Alexandre Llovet

Personal information
- Full name: Alexandre Llovet
- Date of birth: 26 November 1997 (age 28)
- Place of birth: Marseille, France
- Height: 1.72 m (5 ft 8 in)
- Position: Forward

Youth career
- 2012–2016: Montpellier

Senior career*
- Years: Team / Apps / (Gls)
- 2016–2017: Montpellier II / 24 / (3)
- 2016–2017: Montpellier / 2 / (0)
- 2017–2018: Lusitanos / 10 / (5)
- 2018–2019: Racing Besançon / 9 / (2)
- 2019: AS Saint Rémoise / 2 / (0)
- 2019–2021: Marignane Gignac / 30 / (8)
- 2021–2022: Six-Fours Le Brusc
- 2022–2023: Sète 34 / 8 / (0)
- 2023: Noah / 30 / (8)
- 2024–2025: Inter Club d'Escaldes / 18 / (9)
- 2025–2026: Urartu / 17 / (1)

= Alexandre Llovet =

French-Swiss footballer (born 1997)

Alexandre Llovet (born 26 November 1997) is a French professional footballer who plays as a forward, most recently for Urartu.

==Professional career==
Llovet made his professional debut for Montpellier in a 1–1 Ligue 1 tie with Toulouse FC on 30 November 2016.

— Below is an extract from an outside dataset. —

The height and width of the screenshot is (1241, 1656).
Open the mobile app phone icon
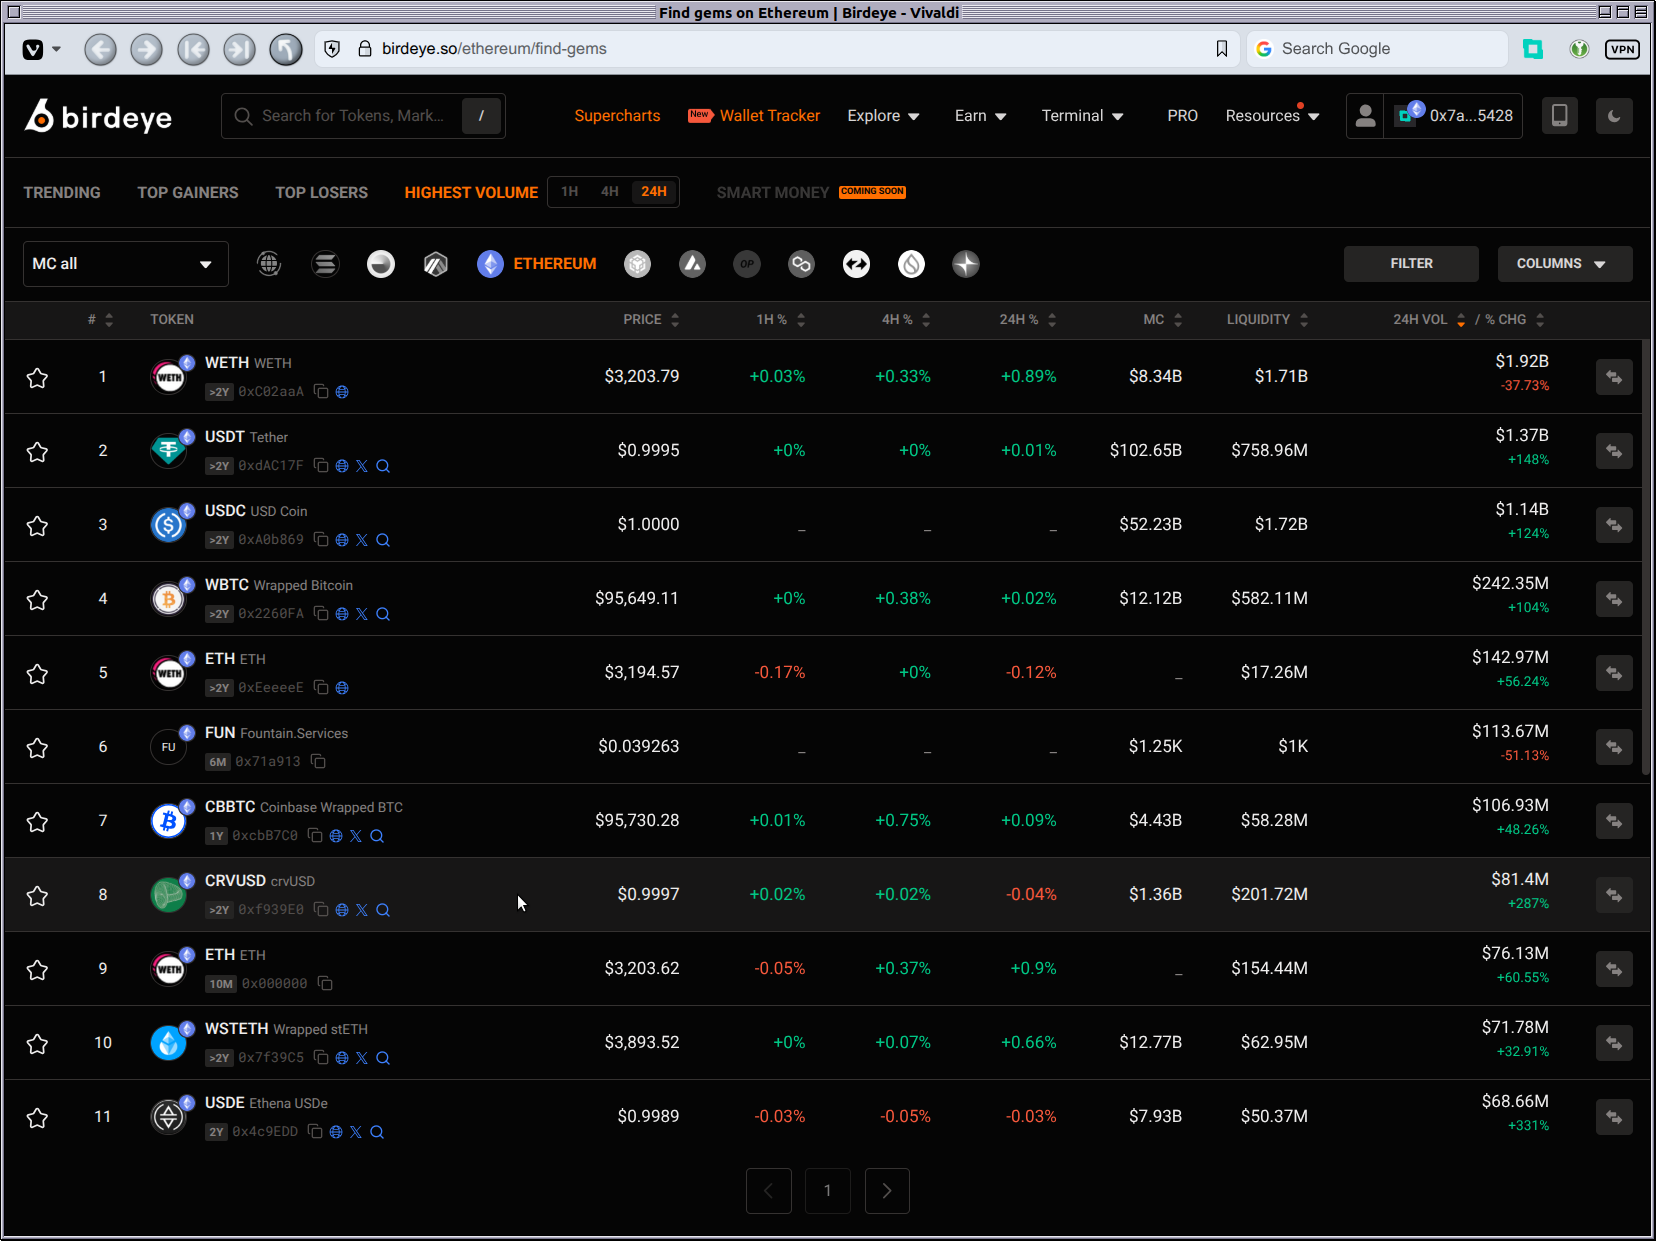[1559, 116]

17 February 2023, Armenian Premier League club Noah announced the signing of Llovet.

On 9 August 2025, Llovet returned to the Armenian Premier League, signing for Urartu. On 4 June 2026, Urartu announced that Llovet had left the club after his contract had expired.